The artemisinins have been a game changer in antimalarial chemotherapy for the past two decades. The current picture, however, shows that artemisinin resistance has created a situation where new drugs are a priority. This resistance initially manifested itself as extended parasite clearance times but has subsequently resulted in reduced overall efficacy as well as artemisinin based combination therapy resistance.
The efficacy of many existing antimalarials implicates ferrous iron in some manner – both the quinolines and the artemisinins being examples where interaction with ferrous iron has been implicated in the mode of action. This gives rise to a key question: is it possible to utilise alternative interactions with ferrous iron that will result in potent antimalarial compounds without cross-resistance with the artemisinins?

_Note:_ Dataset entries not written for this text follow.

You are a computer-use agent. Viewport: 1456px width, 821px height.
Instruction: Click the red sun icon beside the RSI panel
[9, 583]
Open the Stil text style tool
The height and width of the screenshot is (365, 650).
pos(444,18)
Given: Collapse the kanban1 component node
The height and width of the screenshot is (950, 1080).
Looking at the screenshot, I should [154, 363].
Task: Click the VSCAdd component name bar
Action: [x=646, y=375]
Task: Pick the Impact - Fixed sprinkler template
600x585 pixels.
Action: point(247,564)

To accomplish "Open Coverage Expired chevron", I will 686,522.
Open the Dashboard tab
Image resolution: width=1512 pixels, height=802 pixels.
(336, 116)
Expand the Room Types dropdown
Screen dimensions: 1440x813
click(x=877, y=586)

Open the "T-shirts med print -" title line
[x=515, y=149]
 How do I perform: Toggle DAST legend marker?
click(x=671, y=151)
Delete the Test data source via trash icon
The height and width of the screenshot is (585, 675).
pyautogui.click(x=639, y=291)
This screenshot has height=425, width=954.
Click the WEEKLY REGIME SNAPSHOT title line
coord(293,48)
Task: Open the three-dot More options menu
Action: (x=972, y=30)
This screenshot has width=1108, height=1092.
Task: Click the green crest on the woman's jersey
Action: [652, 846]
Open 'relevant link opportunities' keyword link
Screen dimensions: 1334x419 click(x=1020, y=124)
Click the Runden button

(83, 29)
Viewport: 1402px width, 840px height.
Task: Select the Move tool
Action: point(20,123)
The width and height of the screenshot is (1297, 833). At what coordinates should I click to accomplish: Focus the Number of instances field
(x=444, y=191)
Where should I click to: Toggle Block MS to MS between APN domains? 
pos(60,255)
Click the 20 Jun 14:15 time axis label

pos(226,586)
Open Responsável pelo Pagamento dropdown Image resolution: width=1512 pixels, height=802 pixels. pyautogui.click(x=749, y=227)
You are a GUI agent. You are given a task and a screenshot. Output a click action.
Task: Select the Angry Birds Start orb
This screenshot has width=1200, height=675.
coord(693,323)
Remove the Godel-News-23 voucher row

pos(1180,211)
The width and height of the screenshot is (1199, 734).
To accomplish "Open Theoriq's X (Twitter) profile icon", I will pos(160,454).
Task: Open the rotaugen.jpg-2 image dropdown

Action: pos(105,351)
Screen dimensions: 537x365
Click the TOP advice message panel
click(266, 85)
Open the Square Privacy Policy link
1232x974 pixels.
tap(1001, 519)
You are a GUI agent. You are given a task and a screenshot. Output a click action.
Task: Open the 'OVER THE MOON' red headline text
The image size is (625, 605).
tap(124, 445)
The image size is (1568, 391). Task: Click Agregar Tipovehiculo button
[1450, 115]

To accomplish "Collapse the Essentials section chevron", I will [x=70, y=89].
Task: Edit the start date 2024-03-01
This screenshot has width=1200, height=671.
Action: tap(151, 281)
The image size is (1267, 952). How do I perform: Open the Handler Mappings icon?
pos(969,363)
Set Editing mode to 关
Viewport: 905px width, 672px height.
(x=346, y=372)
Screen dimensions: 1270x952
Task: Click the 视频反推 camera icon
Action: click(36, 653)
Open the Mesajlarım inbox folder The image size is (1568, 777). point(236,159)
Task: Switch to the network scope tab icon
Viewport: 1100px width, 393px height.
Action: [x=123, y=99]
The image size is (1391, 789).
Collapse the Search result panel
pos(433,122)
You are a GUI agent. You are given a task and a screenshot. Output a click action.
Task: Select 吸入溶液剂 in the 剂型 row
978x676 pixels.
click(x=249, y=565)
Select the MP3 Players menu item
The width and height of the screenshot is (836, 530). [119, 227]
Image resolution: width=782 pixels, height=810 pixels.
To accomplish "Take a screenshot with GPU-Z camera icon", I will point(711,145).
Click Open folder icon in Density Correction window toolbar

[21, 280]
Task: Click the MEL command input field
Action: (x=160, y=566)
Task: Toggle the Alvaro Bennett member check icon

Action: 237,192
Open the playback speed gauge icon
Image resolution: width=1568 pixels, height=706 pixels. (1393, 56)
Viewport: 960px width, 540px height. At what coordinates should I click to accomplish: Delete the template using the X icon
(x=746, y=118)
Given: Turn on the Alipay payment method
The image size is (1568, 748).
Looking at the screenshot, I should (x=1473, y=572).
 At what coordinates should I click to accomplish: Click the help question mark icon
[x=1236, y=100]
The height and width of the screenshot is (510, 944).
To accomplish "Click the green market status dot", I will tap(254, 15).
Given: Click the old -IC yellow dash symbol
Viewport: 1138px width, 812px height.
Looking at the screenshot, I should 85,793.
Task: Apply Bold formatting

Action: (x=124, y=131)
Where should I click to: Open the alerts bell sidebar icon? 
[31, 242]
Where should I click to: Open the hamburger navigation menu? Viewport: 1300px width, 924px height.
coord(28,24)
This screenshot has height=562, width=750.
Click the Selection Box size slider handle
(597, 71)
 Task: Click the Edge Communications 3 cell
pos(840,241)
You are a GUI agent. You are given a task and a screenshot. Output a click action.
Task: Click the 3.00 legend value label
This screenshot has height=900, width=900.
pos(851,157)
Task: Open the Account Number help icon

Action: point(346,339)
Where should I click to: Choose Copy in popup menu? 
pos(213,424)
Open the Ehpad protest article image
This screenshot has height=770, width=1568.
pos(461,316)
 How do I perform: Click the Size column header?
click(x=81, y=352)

We now report on a series of mechanistically discrete antimalarial compounds (i.e., redox iron chelators) with IC50s<15 nM against drug-resistant Plasmodium falciparum lines and potent schizont maturation inhibition activity against P. berghei in vitro (IC50 ~ 50 nM) as well as in vivo oral efficacy in the P. berghei-mouse model (ED50 = 1.4 mg/kg/day in the Peters 4-day suppression test) comparable to artesunate. Importantly, these compounds do not exhibit cross resistance with the artemisinins and our pharmacokinetic studies show lengthy blood elimination half-lives of about 2 days. These favourable parasitological and pharmacological findings suggest that this class of compound has the key attributes for further preclinical development. We discuss the development and characterisation of these compounds to date and their ongoing potential for the treatment of malaria.